■ **Input**:
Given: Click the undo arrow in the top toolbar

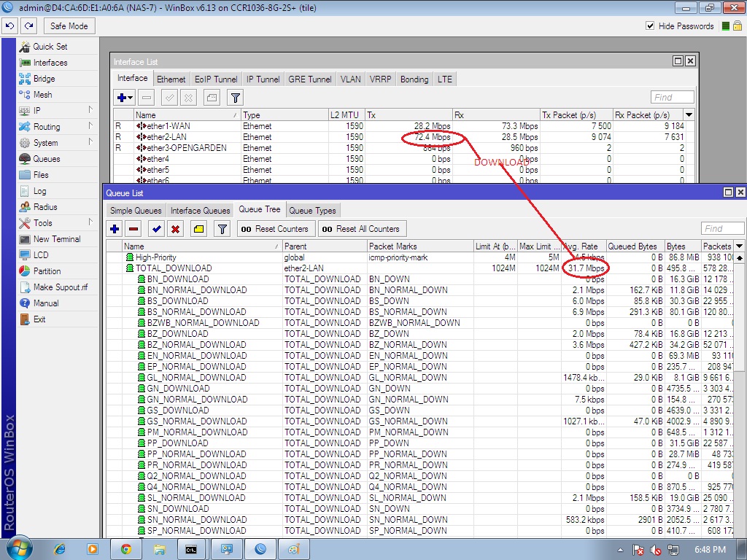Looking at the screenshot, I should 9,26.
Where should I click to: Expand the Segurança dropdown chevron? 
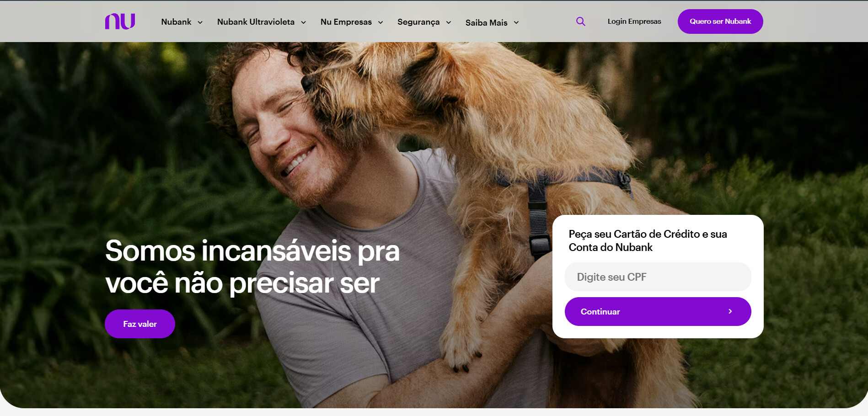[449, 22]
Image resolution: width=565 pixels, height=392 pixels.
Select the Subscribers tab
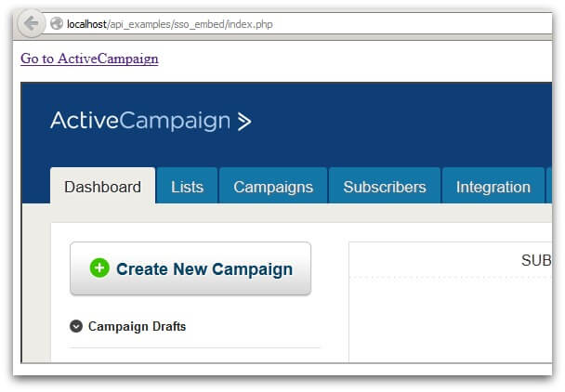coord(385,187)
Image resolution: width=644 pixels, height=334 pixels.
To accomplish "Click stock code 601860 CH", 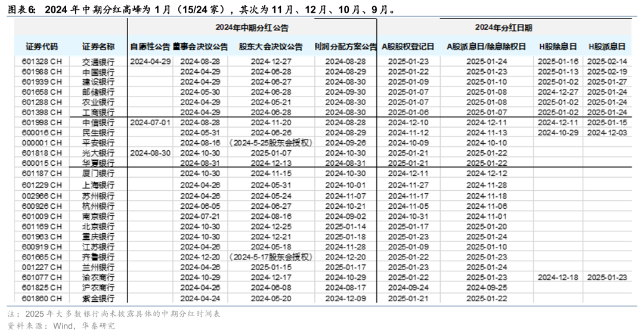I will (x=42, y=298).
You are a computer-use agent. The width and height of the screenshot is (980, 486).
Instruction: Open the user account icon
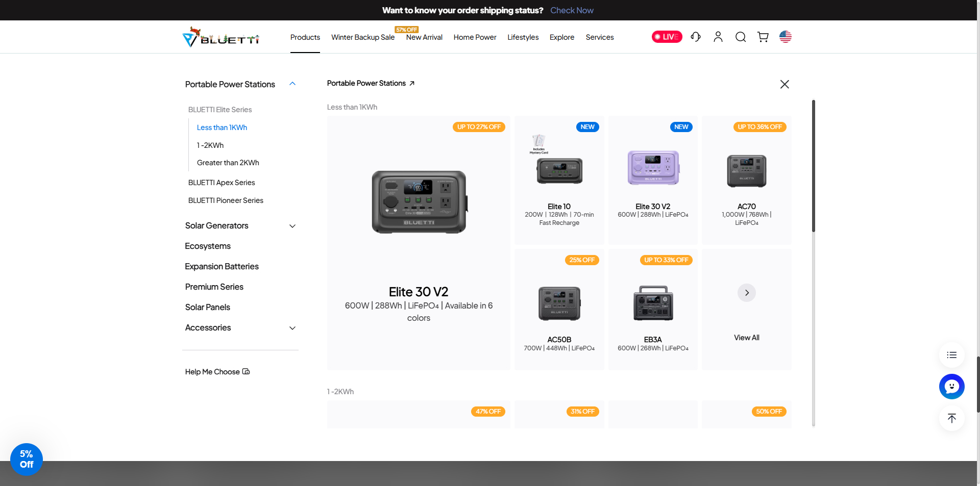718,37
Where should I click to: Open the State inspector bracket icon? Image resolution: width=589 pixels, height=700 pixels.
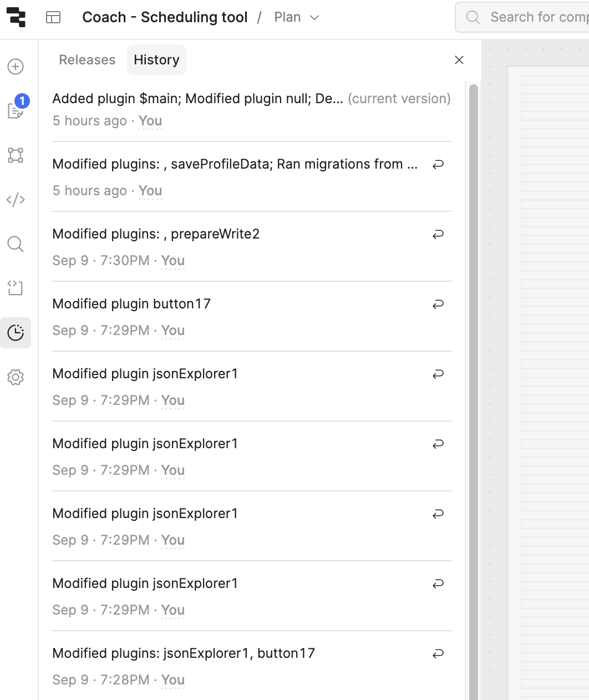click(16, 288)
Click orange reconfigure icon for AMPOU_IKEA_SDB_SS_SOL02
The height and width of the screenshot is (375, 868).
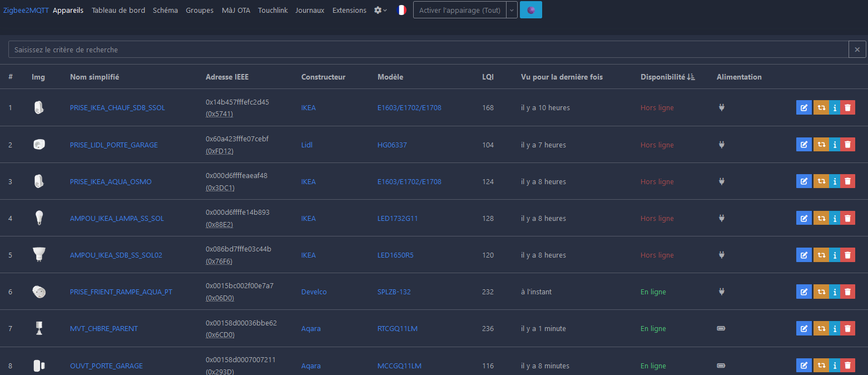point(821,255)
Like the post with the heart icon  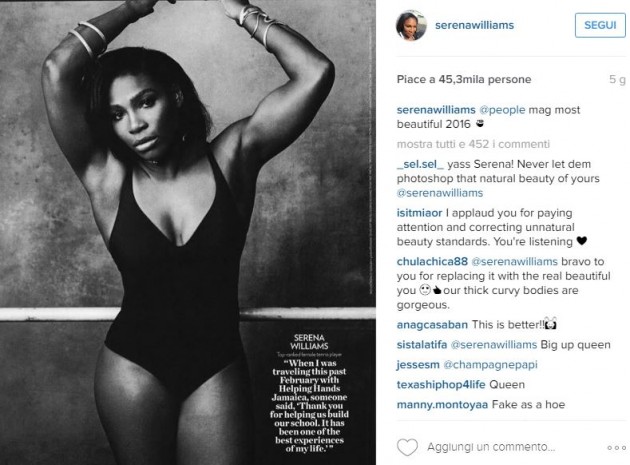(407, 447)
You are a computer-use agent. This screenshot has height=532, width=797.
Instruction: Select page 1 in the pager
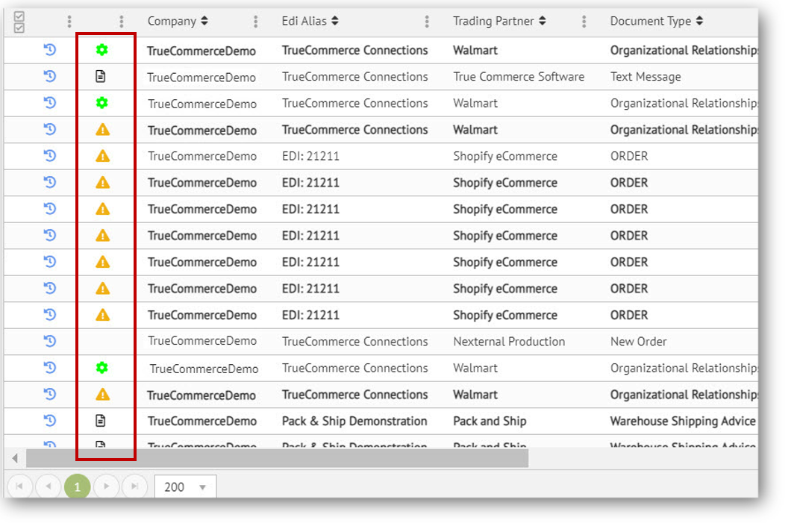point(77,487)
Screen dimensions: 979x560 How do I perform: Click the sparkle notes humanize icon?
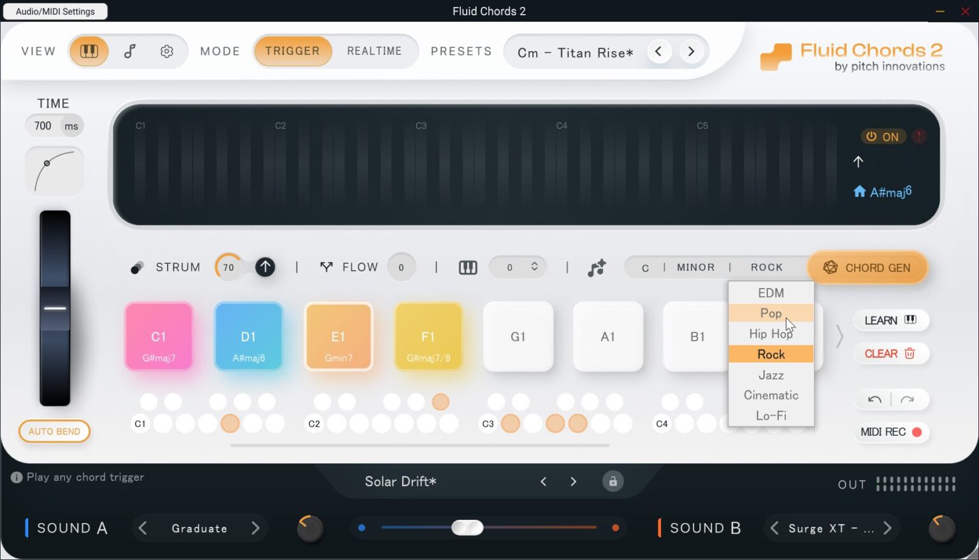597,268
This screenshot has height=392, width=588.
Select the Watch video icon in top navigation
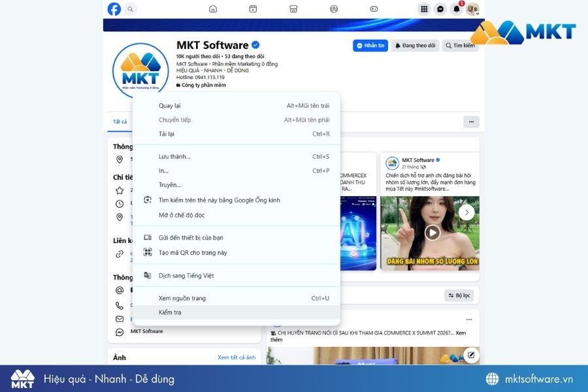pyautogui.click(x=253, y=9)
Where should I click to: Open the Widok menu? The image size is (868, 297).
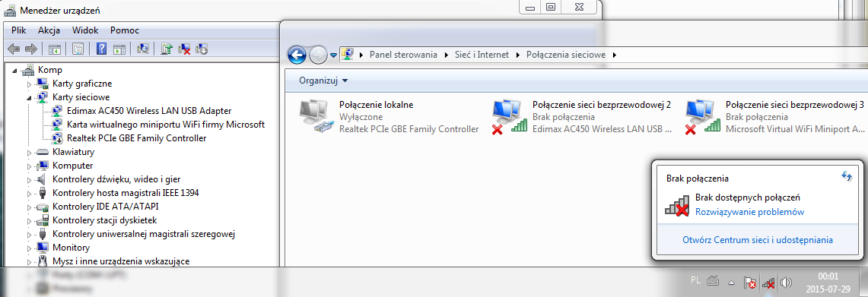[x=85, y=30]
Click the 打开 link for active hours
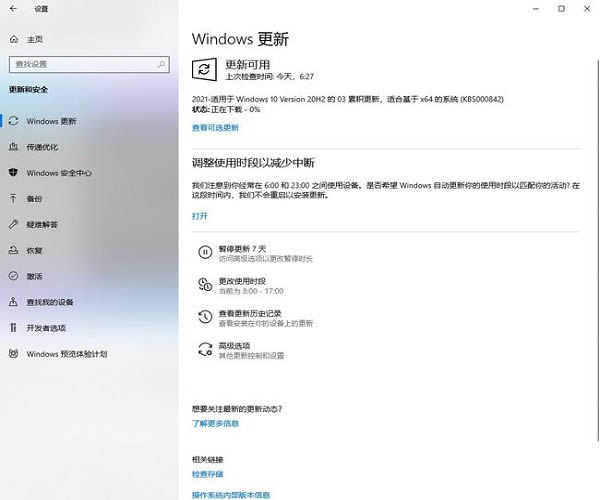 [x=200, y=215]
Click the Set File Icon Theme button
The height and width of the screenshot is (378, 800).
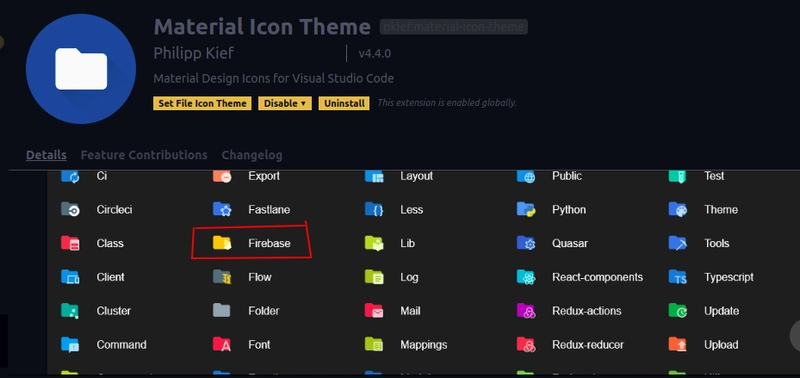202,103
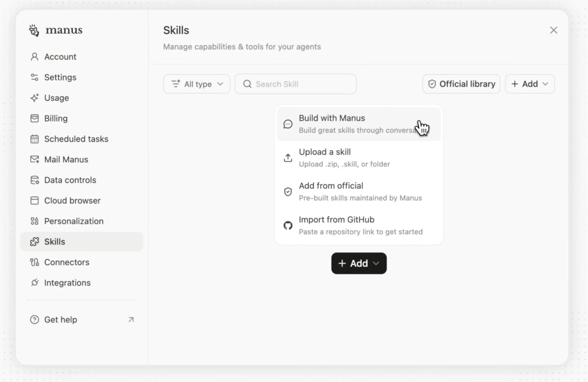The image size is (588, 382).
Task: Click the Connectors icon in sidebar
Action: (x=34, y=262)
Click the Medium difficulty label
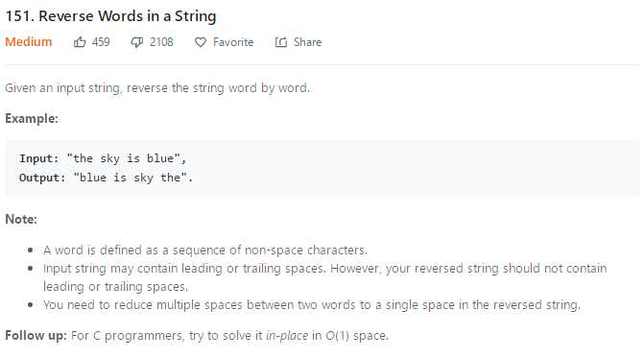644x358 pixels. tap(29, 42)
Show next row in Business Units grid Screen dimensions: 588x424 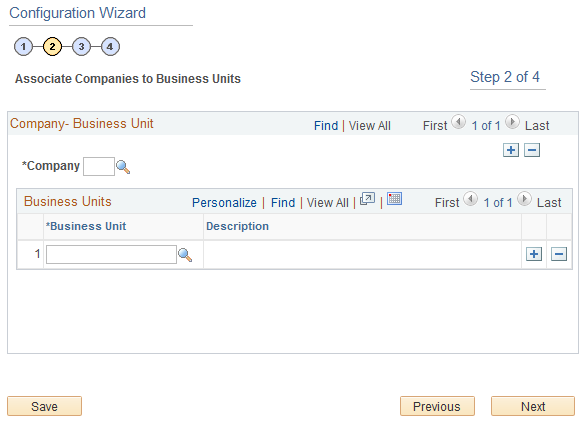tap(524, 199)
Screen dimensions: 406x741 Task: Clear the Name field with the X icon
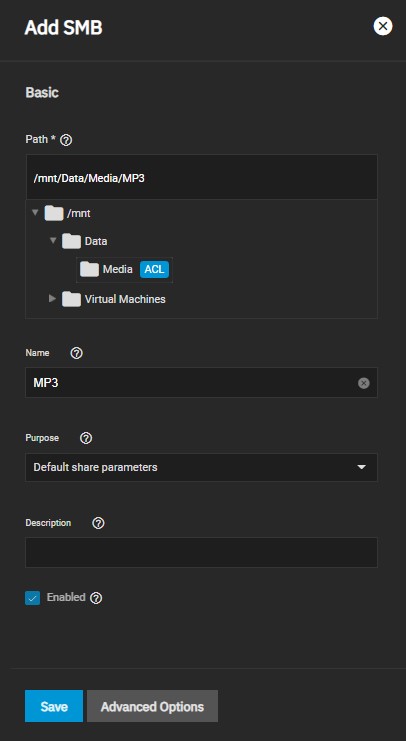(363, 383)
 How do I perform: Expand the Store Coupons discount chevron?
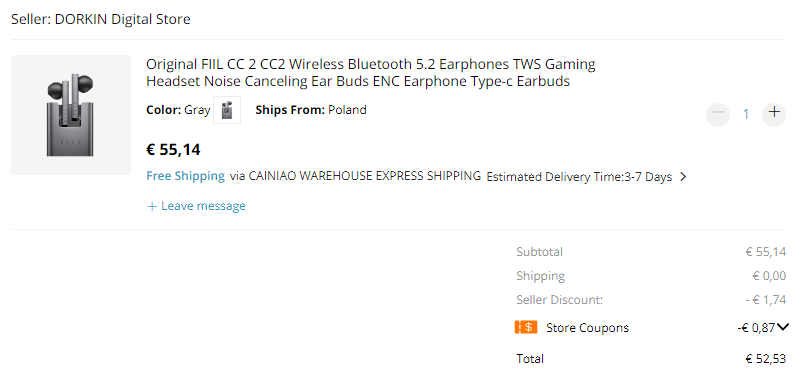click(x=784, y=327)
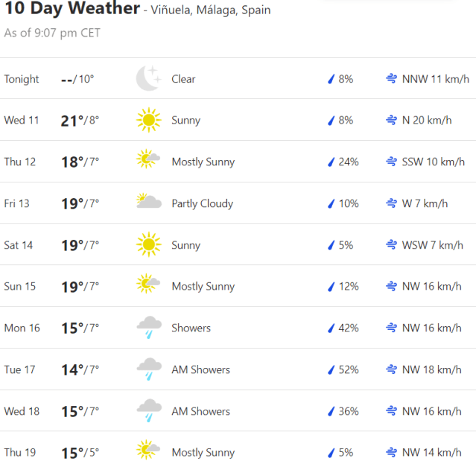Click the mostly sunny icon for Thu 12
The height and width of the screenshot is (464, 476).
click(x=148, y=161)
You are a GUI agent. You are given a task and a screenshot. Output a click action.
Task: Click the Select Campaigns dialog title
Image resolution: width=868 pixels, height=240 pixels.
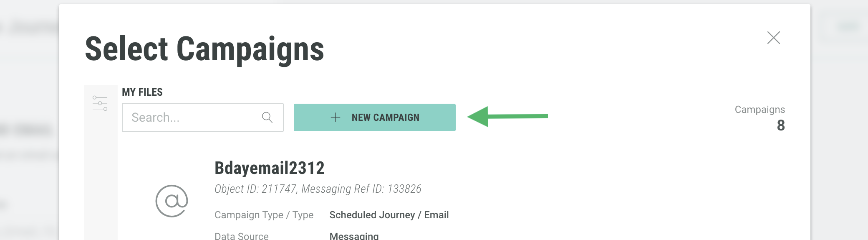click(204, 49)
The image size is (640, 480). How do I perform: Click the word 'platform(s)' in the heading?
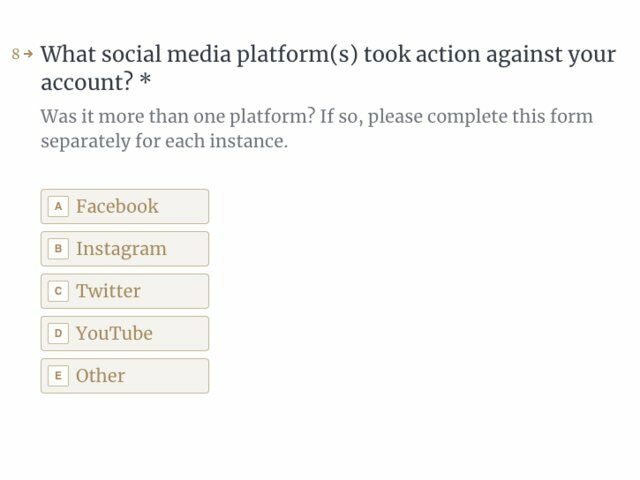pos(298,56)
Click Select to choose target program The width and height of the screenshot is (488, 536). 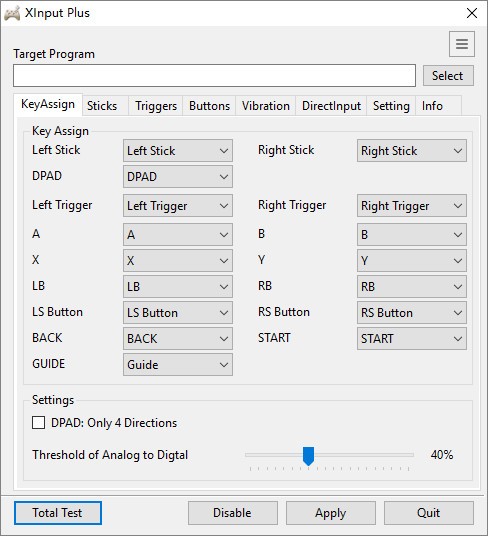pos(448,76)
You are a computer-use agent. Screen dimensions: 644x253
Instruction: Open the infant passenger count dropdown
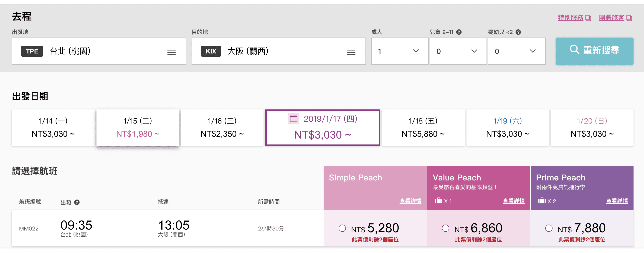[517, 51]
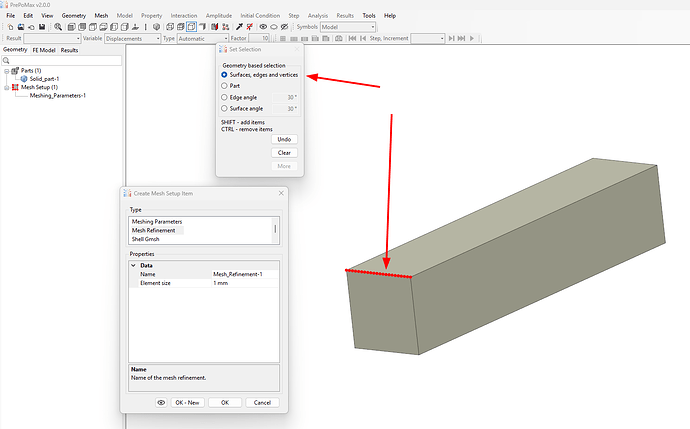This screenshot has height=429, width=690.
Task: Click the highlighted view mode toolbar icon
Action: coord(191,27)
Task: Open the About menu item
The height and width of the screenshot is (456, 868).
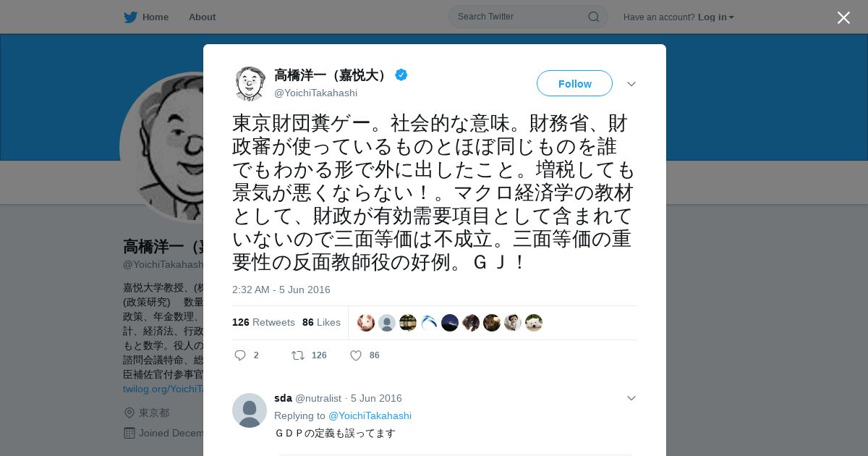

■ **Task to carry out**:
Above, find the line holding "You are a computer-use agent. The" and the line holding "Click orange reconfigure". Print exactly those two lines and every line between them, but no pictures.

■ **Reply to the exercise**:
You are a computer-use agent. The width and height of the screenshot is (980, 486).
Instruction: Open the user account icon
718,37
Where should I click to: Open the State inspector bracket icon? Image resolution: width=589 pixels, height=700 pixels.
click(16, 288)
Click orange reconfigure icon for AMPOU_IKEA_SDB_SS_SOL02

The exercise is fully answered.